- Activity
What is needed is an exact copy of every line from the one containing "You are a computer-use" through the end of the entries; please set it down without any pictures.

- Working data
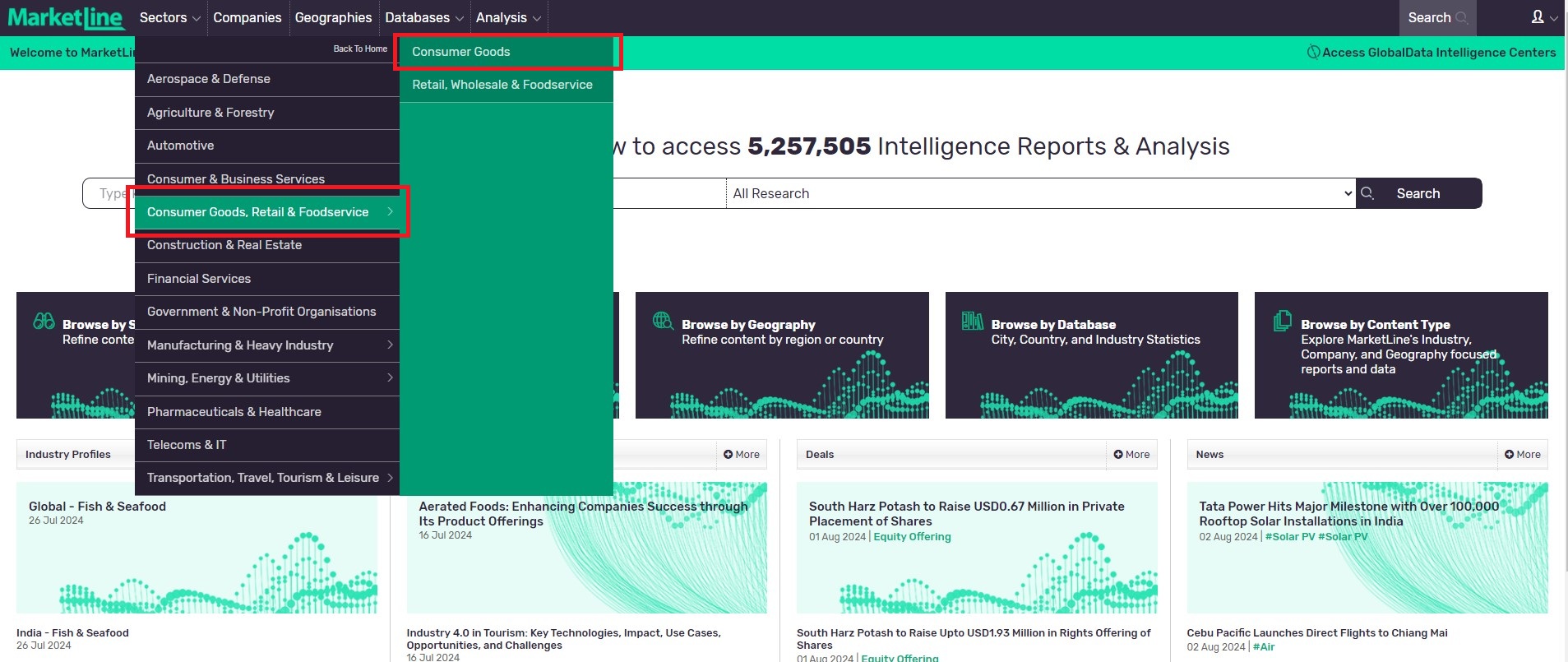Click the MarketLine logo
1568x662 pixels.
[65, 17]
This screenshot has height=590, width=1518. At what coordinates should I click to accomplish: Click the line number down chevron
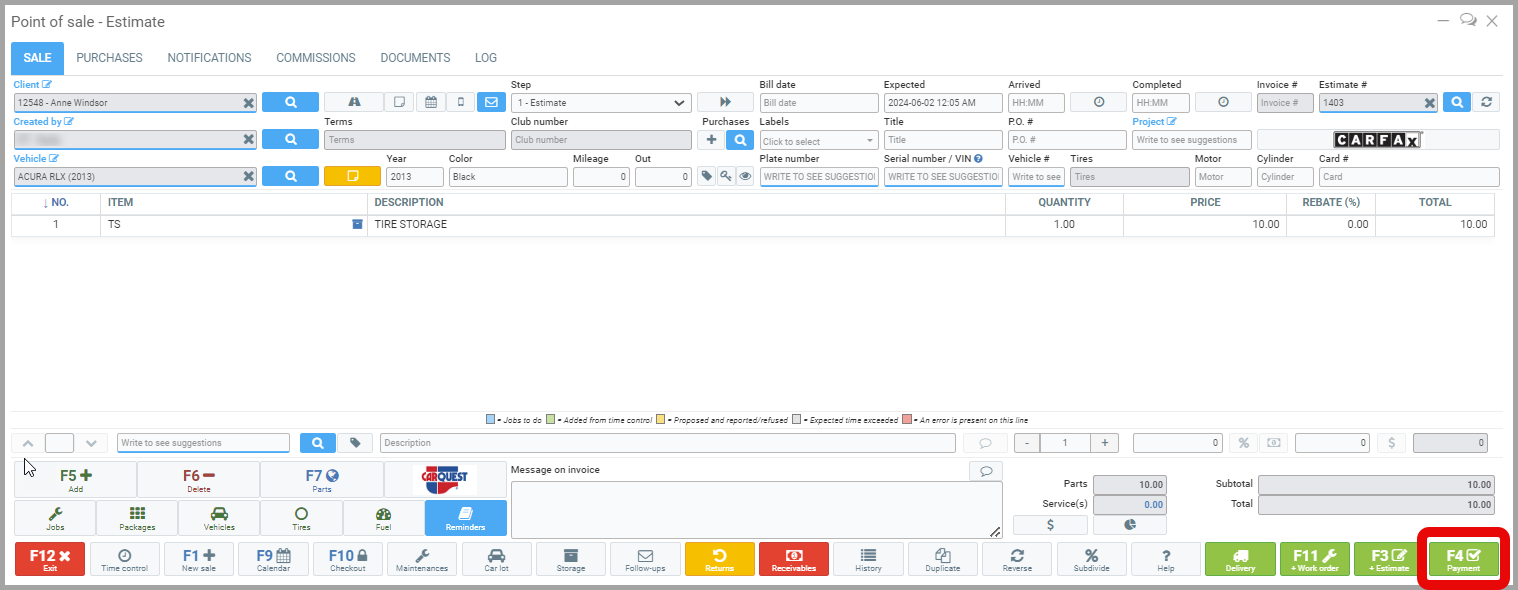91,443
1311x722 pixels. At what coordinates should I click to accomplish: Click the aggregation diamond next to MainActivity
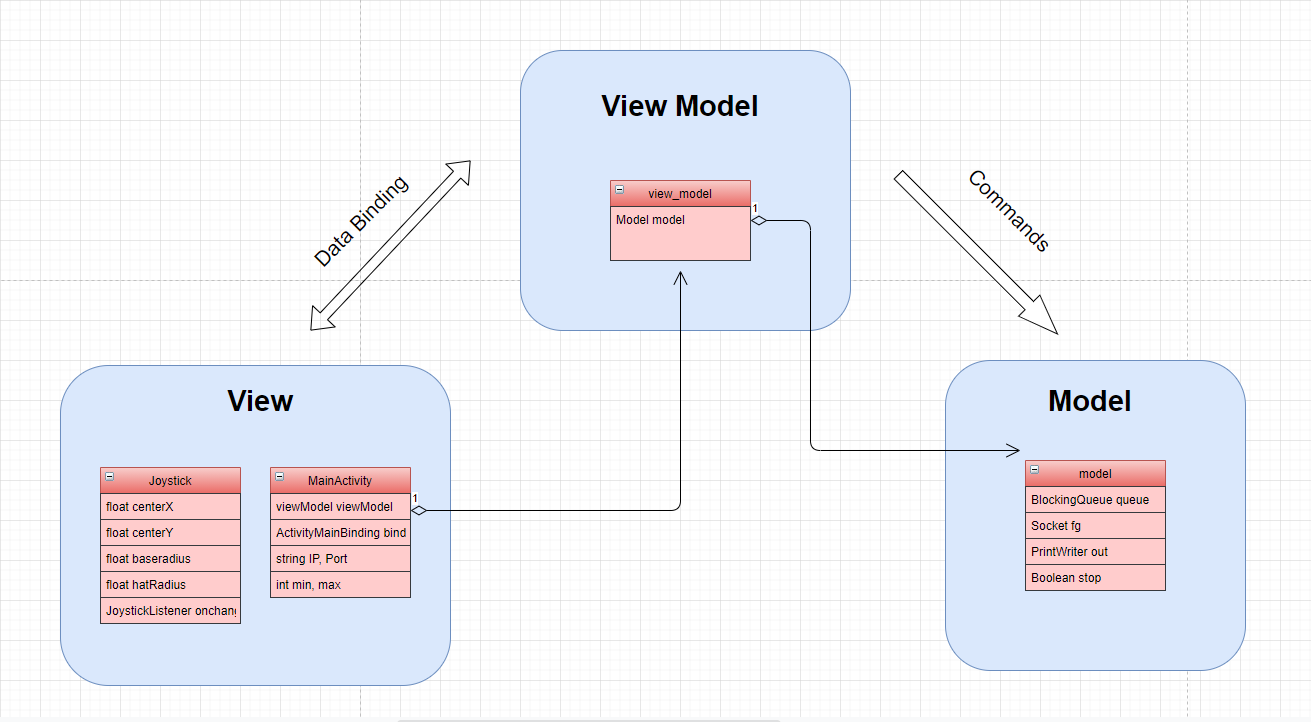point(418,509)
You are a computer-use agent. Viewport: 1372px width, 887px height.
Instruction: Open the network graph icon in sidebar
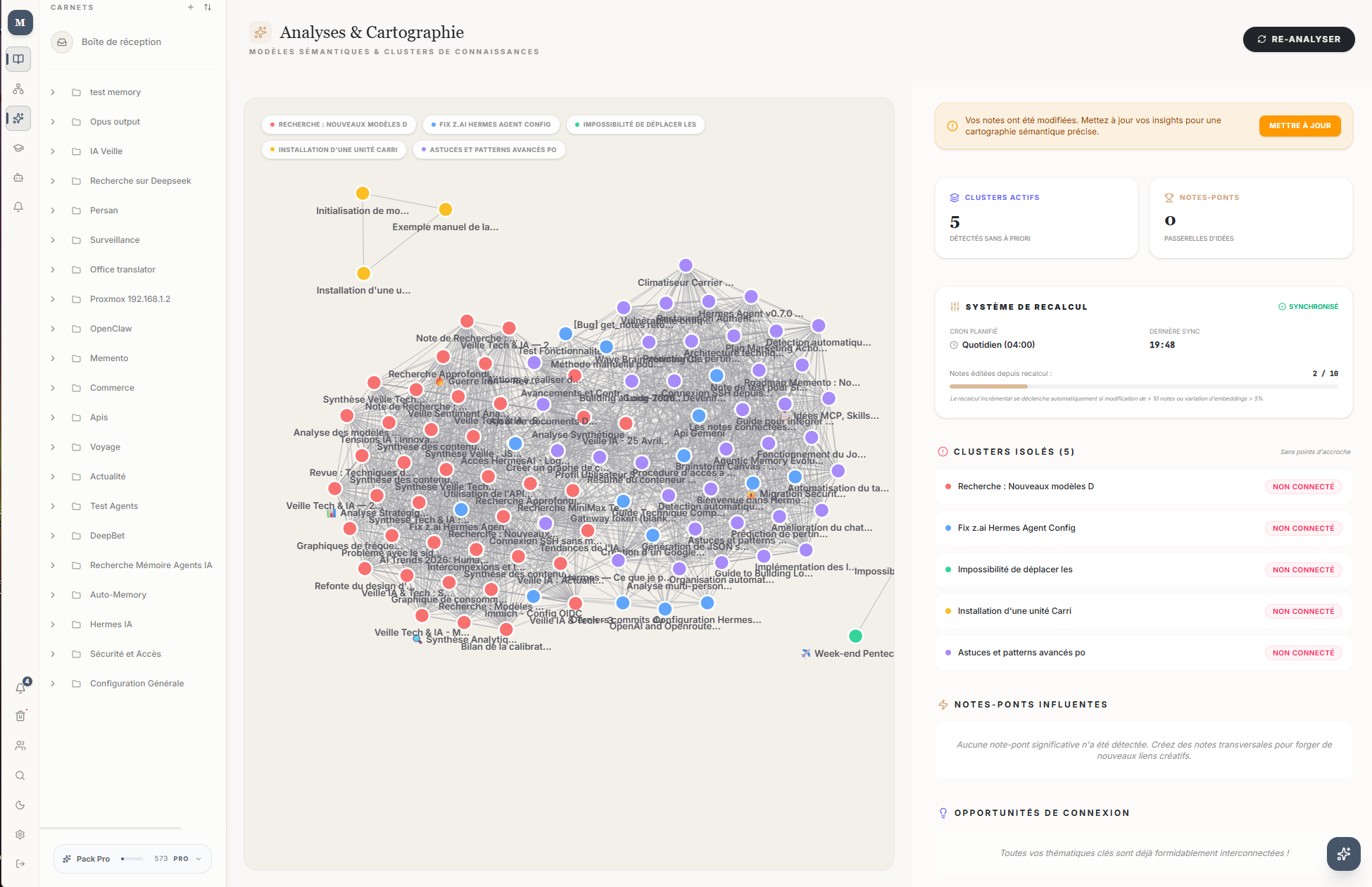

- Result
You are a computer-use agent. Viewport: 1372px width, 887px height.
Instruction: Open the network graph icon in sidebar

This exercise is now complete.